São 3h45 da manhã, de um dia qualquer, não importa se é da semana ou do fim dela, meu corpo avisa que tenho que fazer algo (MEXA-SE! Essa é a ordem). Embora tenha colocado o despertador para às 4h20, sempre acordo antes do toque. Na verdade, sou eu quem desperta o despertador.
Nem todo dia é assim. Às vezes a preguiça fala mais alto, a despeito do impulso ‘LEVANTE-SE’ bravejar incessantemente. Então, vez em quando, há aquela briga do LEVANTE com o FIQUE. Para a confusão não ser maior, há dias nos quais fico com o LEVANTE, e há dias que fico com o FIQUE.
Quando fico com o FIQUE, há aquela atividade mental intensa na qual é chamada de Bardo no budismo tibetano (significa o instante “entre a vida e a morte”, “entre dormir e o acordar”): lapsos de sonhos e sensações mentais às vezes desconexos; outras vezes, uma espécie de paz na qual gostaria eternizá-lo.

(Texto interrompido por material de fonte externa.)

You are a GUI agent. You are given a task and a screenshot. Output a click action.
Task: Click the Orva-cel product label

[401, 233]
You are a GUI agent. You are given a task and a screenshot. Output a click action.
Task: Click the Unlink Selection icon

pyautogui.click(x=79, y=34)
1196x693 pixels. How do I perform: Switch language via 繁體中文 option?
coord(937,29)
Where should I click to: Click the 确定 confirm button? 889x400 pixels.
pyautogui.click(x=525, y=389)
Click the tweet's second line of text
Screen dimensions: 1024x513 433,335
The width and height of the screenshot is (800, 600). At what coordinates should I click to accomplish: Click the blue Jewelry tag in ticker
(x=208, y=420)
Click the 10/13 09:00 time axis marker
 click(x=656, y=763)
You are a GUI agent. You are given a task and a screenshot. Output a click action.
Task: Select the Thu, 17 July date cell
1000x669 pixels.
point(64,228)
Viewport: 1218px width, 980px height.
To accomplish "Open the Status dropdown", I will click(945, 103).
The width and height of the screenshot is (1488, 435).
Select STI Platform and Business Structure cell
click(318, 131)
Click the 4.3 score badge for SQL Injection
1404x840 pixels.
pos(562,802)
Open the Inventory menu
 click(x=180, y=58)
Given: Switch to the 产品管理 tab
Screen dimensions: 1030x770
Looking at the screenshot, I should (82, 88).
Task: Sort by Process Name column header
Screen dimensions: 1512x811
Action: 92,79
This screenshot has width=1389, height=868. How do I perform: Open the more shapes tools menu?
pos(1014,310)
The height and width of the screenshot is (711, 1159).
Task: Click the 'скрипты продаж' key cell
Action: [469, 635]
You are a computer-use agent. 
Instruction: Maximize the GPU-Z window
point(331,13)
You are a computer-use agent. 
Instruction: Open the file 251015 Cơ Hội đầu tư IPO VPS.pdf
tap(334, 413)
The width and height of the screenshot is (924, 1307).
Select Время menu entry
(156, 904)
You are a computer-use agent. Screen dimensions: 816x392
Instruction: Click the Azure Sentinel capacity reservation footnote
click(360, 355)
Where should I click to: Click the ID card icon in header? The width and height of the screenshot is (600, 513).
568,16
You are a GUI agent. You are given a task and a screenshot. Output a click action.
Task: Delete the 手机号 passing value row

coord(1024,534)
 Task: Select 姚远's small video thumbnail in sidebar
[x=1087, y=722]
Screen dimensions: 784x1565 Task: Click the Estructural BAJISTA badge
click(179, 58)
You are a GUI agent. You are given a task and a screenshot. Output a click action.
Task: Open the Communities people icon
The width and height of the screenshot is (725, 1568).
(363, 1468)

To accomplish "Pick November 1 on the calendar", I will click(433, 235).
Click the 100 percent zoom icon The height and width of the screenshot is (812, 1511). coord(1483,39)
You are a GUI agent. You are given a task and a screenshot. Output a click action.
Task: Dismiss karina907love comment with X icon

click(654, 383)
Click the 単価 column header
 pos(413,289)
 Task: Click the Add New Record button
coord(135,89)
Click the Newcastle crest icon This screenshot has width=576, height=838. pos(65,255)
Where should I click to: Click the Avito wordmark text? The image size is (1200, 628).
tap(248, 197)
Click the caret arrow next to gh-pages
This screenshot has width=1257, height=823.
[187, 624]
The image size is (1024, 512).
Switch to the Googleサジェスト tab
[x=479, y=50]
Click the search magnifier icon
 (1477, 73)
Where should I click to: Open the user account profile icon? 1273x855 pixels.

Quando me agarro com o LEVANTE outros desejos estão ativos. A escolha abre duas bifurcações nas quais decido por uma em um dia, e pela outra no outro dia. Estas escolhas são minhas práticas matinais introspectivas e a leitura. Ambas vão fornecer ao meu corpo e a mente as condições de saúde e criatividade.
Dessa forma, no equilíbrio entre o FIQUE e o LEVANTE, reina a paz entre mim e eles.